Northern California Wine Making Region
Viewing the terrain and climate of the Northern California wine making region for the first time, the
resemblances to rural France are very striking, albeit on a considerably smaller scale. For example, the Napa
Valley is just thirty-five miles long and five miles wide, while Sonoma County embraces sixteen hundred square
miles along sixty miles of coastline with only a few hundred wineries located there. Furthest north is Mendocino
County with thirty wineries of its own, whose three and a half thousand square miles of cool climate helps produce
Chardonnay and Pinot Noir.
Those wineries have had a difficult struggle over the last two hundred years. Since Russian settlers planted
vines in 1812, through the founding of the wine industry by Spanish Franciscans in 1823, up through Prohibition to
today, winemakers have made courageous attempts to produce wines that rival the best of France and Italy.
In the 1920s, there were two hundred and fifty six wineries, but Prohibition reduced that to less than fifty.
Fortunately, the region has recovered over the years and is now flourishing.
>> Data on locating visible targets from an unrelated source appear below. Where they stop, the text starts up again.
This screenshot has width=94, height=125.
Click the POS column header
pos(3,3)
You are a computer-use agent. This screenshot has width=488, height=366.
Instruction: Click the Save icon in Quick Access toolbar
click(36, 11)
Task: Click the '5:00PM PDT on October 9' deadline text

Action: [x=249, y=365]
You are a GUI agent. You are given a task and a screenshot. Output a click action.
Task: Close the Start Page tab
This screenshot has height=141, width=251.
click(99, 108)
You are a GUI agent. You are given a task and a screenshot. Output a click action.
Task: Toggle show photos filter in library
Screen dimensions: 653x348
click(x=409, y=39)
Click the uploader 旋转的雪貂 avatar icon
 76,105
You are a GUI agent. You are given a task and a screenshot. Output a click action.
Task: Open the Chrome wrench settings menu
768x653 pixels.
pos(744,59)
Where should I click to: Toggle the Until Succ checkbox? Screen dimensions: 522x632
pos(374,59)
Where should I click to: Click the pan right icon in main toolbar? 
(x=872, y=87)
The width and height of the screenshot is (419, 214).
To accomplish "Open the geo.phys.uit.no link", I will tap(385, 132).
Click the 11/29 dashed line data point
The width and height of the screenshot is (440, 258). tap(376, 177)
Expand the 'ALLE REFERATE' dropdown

In Sonoma County, approximately one
hundred and fifty thousand tons of grapes are produced by two hundred wineries, over half fewer than twenty years
old, on a little less than fifty thousand acres.
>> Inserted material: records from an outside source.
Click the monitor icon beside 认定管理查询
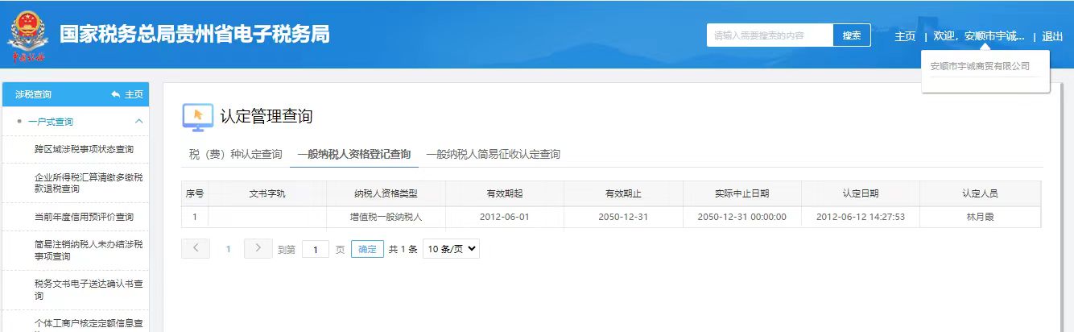This screenshot has width=1074, height=332. point(197,117)
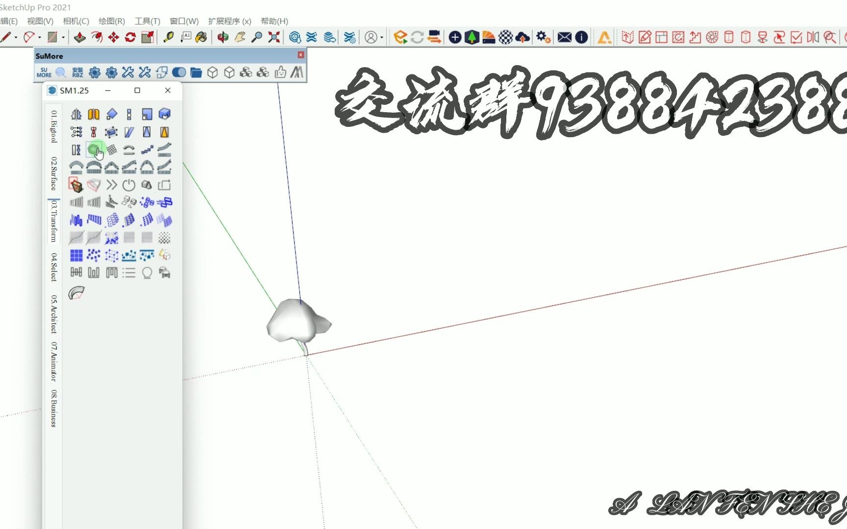Switch to the 04.Select tab in SM1.25
Image resolution: width=847 pixels, height=529 pixels.
pos(53,267)
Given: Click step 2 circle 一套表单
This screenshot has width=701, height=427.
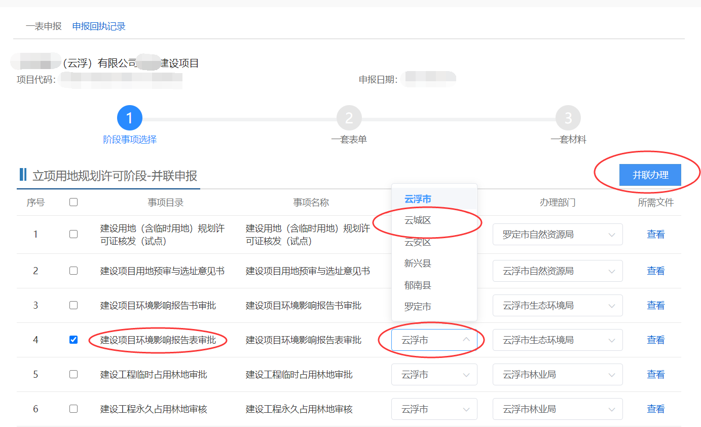Looking at the screenshot, I should tap(349, 118).
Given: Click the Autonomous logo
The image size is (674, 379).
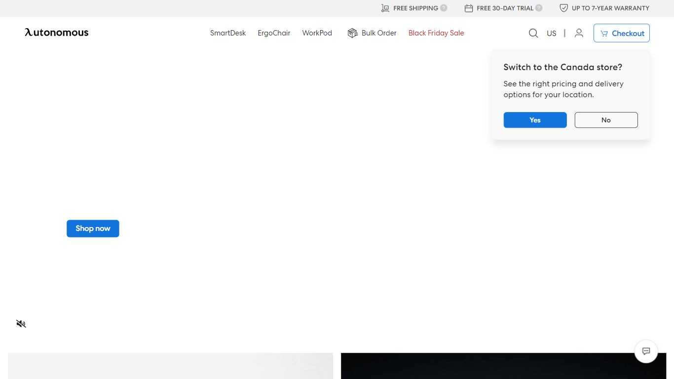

The temperate climate, with moderate winters and warm to hot summers is perfect for growing a wide variety of
native and imported wine grape species. The most common varieties are Chardonnay, Cabernet Sauvignon and Pinot
Noir, with a healthy sprinkling of Merlot and Zinfandel.
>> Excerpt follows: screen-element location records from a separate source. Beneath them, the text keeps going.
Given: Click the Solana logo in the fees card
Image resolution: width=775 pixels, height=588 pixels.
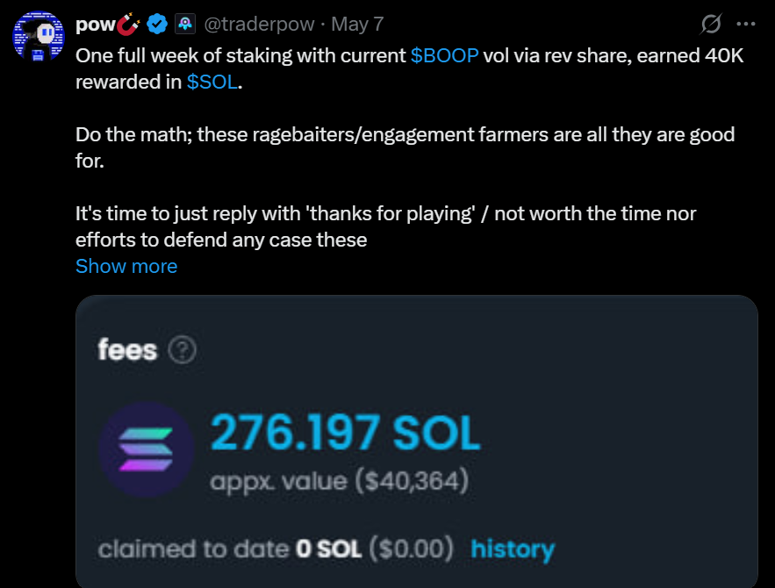Looking at the screenshot, I should click(146, 448).
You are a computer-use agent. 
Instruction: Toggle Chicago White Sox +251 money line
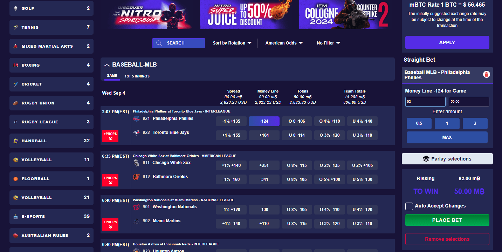pyautogui.click(x=264, y=165)

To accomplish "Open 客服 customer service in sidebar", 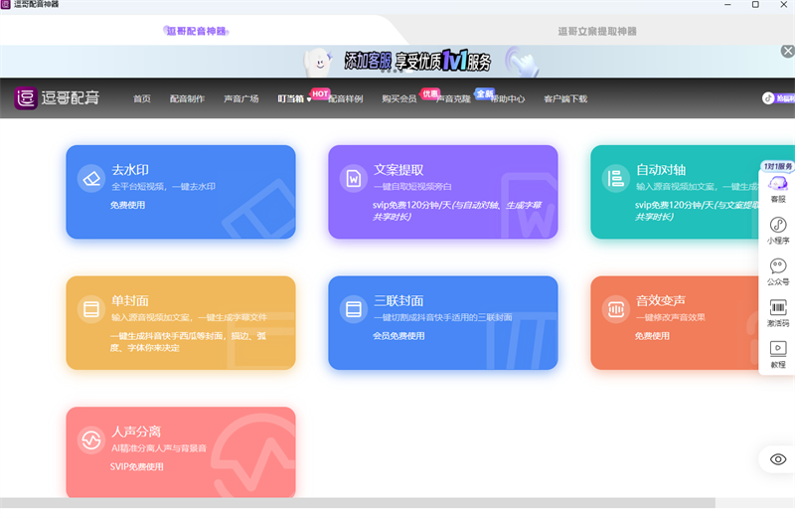I will coord(777,188).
From those grapes, California wineries produced over five hundred million gallons of wine in 2004 at a retail
value of fifteen billion dollars, with the majority of that coming from Northern California wine making region. The
total US production was slightly less than six hundred and seventy million gallons. Estimates of the overall impact
of the California wine industry on the state's economy quote figures as high as forty five billion dollars.
As a tourist attraction, the Northern California wineries are second only to Disneyland and form part of a trade
that attracts almost fifteen million visitors per year. That should come as little surprise though when you
consider that the area hosts the majority of California's ninety seven thousand acres of Chardonnay and almost
seventy five thousand acres of Cabernet Sauvignon to regularly produce award winning wines.
Irrespective of whether your taste runs to the lower tannin, dark red Merlot with characteristics of black
currant, or the spicy Syrah with characteristics of sweet blackberry and plum or the cherry and violet Pinot Noir,
you will find something to suit from among California's many offerings.
Nevertheless, those fond of white need not feel left out where the buttery Chardonnay or the delicate Riesling
with hints of peaches and apricots compete favorably with those of France and Germany. Moreover, the California
Pinot Grigio, light and dry, or the sweet, fruity Chenin Blanc is as crisp as those from Italy or France are.
So if you are searching for a European experience in a California setting, the Northern California wine making
region has plenty of offerings that are guaranteed to delight you.